You always need to be up on the latest labor laws to stay compliant and make sure you’re meeting your obligations to employees. And with 2019 underway, you’re probably (hopefully) already following any new laws in your area.
But what about the rest of the country? Are there new labor laws that could be coming your way next year? Where are the trends heading?
Following labor laws isn’t just about reacting to new rules as they come onto the books. You need to know what laws might be coming soon so you can strategize in advance about what they mean for your business and how you’ll adapt, rather than try and scramble to follow them once they’ve already passed. That means you need to stay up on the trends. In this post, we’re going to tell you about four new labor laws from around the country that could spread far and wide in 2019 and beyond.
Minimum wage increases around the country
While the federal minimum wage has stayed put at $7.25 since 2009, 19 states (plus DC) opted to raise their own minimum wage in 2019:
|State||2018 minimum wage||2019 minimum wage|
|District of Columbia||$13.25||$14.00|
In addition, several cities and towns raised their minimum wage this year as well. None of this should come as a surprise — the minimum wage has become a hot button political issue, as the rise of movements like the Fight for $15 illustrates. Whether or not your area has a higher minimum wage this year, you should start thinking now about how a potential 2020 raise would impact your bottom line, and what steps you might take to save on labor costs should one occur.

# [Actions to take]
1. List every dollar amount that appears in the post on labor laws.
2. Reproduce word for word the stretch of the post on labor laws from "You always need" through "2019 and beyond.".

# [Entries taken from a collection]
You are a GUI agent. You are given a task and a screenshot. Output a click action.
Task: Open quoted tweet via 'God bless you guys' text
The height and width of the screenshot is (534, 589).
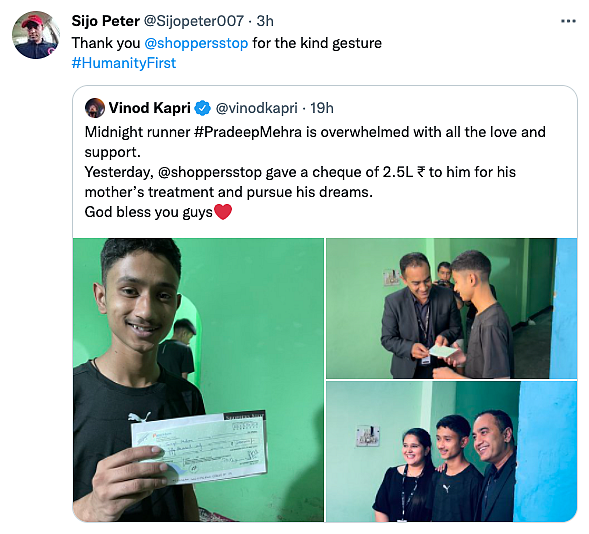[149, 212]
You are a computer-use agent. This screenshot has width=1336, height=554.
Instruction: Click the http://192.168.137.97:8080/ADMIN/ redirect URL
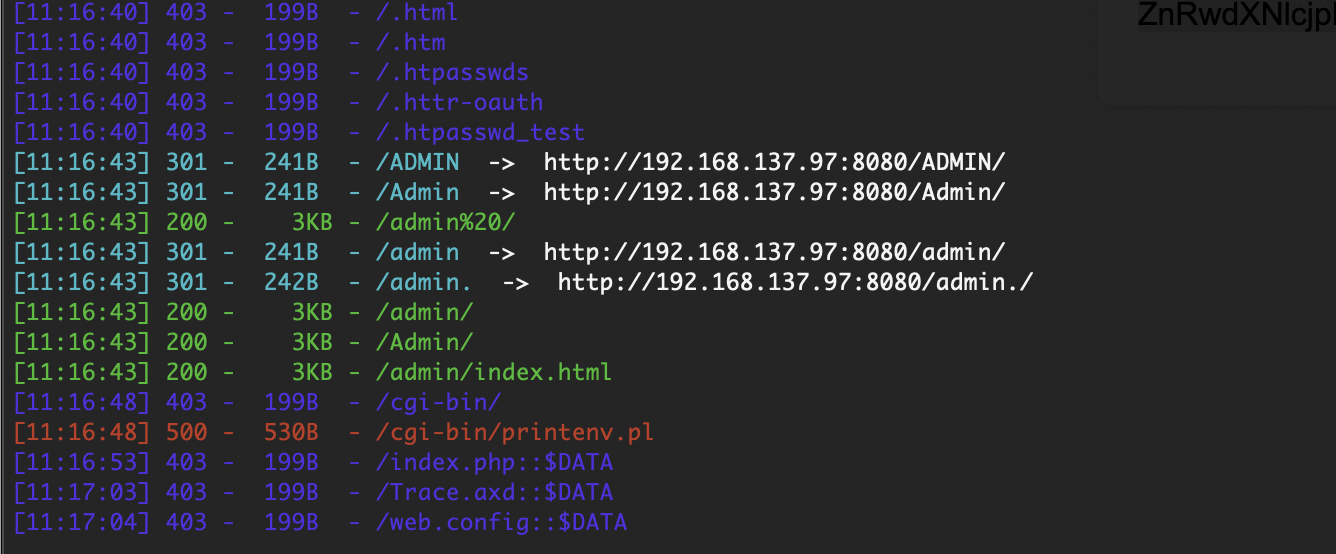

...

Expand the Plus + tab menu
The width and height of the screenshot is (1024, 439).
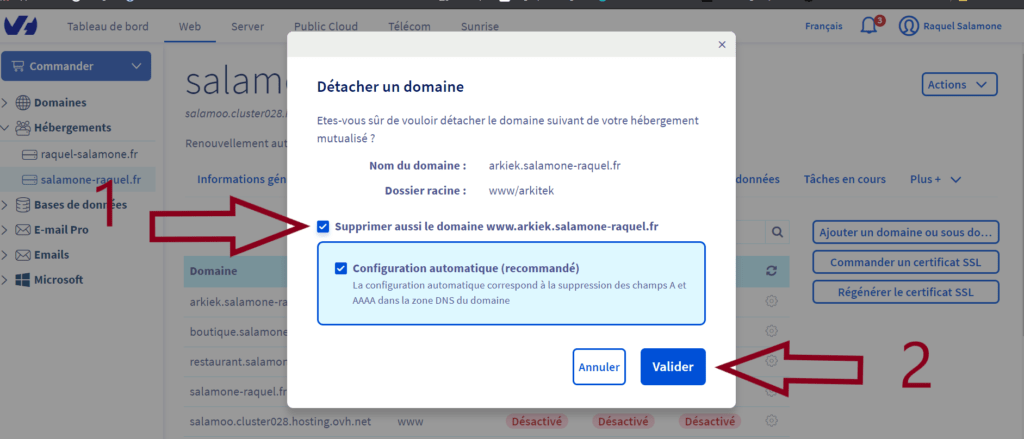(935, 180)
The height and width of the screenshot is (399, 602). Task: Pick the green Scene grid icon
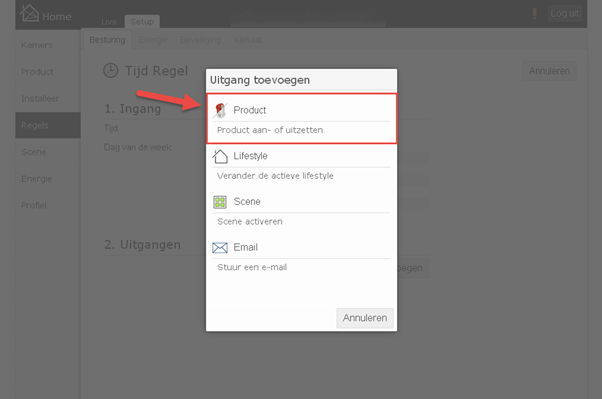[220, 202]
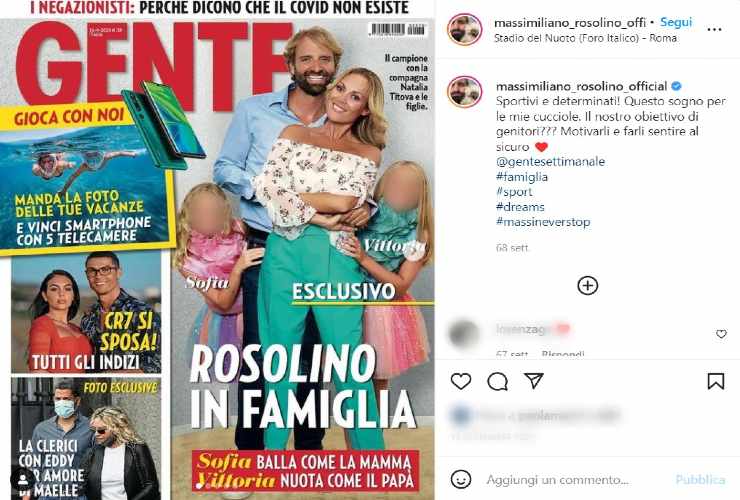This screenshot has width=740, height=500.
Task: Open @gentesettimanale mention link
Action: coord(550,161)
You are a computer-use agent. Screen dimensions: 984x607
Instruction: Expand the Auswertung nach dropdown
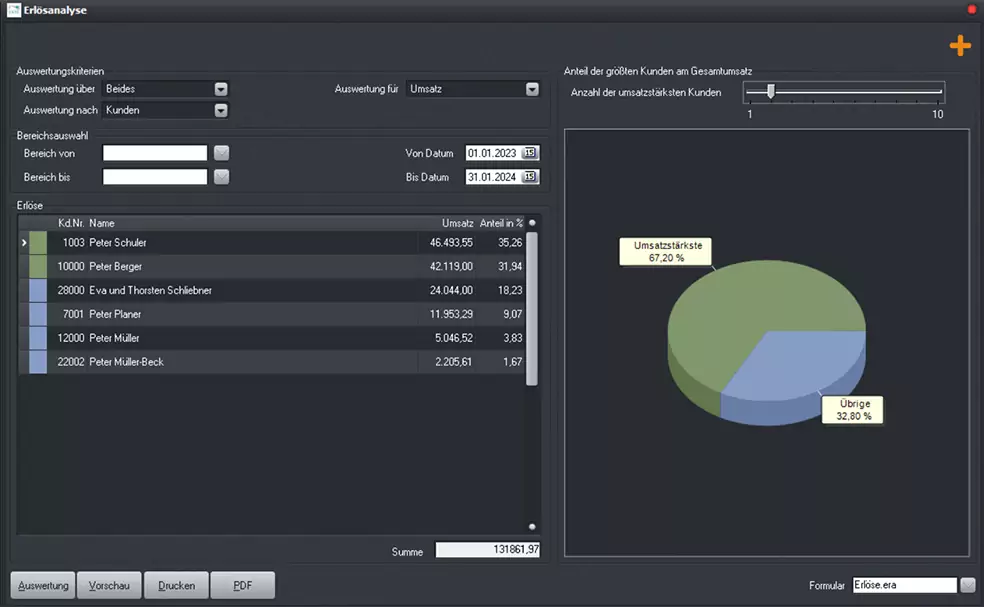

# [Solutions for each task]
1. $7.25, $13.25, $14.00, $15

2.
You always need to be up on the latest labor laws to stay compliant and make sure you’re meeting your obligations to employees. And with 2019 underway, you’re probably (hopefully) already following any new laws in your area.
But what about the rest of the country? Are there new labor laws that could be coming your way next year? Where are the trends heading?
Following labor laws isn’t just about reacting to new rules as they come onto the books. You need to know what laws might be coming soon so you can strategize in advance about what they mean for your business and how you’ll adapt, rather than try and scramble to follow them once they’ve already passed. That means you need to stay up on the trends. In this post, we’re going to tell you about four new labor laws from around the country that could spread far and wide in 2019 and beyond.